Wie könnten wir mit ungehemmter, ungetrübter Liebe dem Lager des öffentlichen Mädchens nahen, da wir am Kopf-Ende des Lagers eine düster-vermummte Gestalt erblicken, die warnend die hagere, bleiche Hand erhebt: die Gefahr der Erkrankung.

Auf solchen Lagern, in Anwesenheit vermummter Gäste, ist wahrlich nicht gut ruhen.

Und noch mancherlei andere Hemmungen stehen zwischen uns und dem Freudenmädchen und strecken uns abwehrend die Hände entgegen.

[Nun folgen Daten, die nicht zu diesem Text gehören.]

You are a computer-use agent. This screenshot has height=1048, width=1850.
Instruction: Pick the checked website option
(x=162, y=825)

– Doch genug davon! – Eines wissen wir und sagen es noch einmal: von »Liebe« können wir hier nicht sprechen.

Freilich, die Begründung haben wir vor uns selber: wenn wir in die Hütte der arabischen, afrikanischen, indischen, persischen, japanischen, singhalesischen, chinesischen und anderer Freudenmädchen eintraten, so suchten wir weniger das Freudenmädchen als die Araberin, Perserin, Chinesin und die sonstigen Töchter fremdartiger Himmelsstriche.

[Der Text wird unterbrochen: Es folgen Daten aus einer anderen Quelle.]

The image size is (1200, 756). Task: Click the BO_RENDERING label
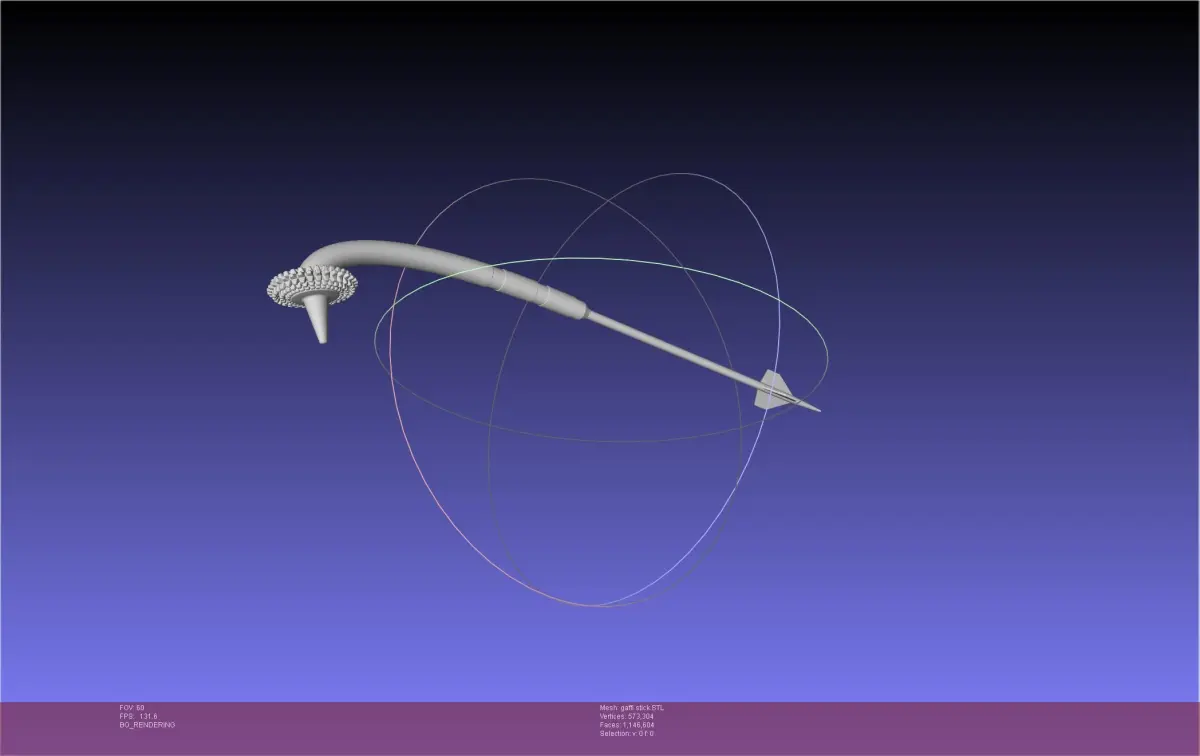pos(147,725)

Wir vermuten, daß wir vor allem von einem Interesse für das rätselhafte exotische Menschenkind erregt waren und erst in zweiter Folge vom erotischen Interesse. Und nicht selten dünkte uns die Hütte und das Kleid und das Ohrringlein des Mädchens nahezu wichtiger und beachtenswerter als die Stimme unserer Sinnlichkeit.

Daß im Umkreis Euerer Hütte die Palme wuchs und das wunderlich verschnörkelte Geäst der Baniane, dies schmückte Euch mit einem Reiz.

Daß Euere Hütte in Ägypten auf einem Boden stand, der durch die Nähe des Nils einen Hauch des Wunderbaren empfing, und in Kalkutta durch die Nähe des heiligen Ganges und in Shanghai durch die Nähe des ungeheueren Yangtsekiang, daher kam mir eine Verlockung.

So liebte ich Euch – nein: so vollzog ich mit Euch die Gebräuche der Liebe, nicht weil ihr Freudenmädchen seid, sondern obwohl Ihr Freudenmädchen seid.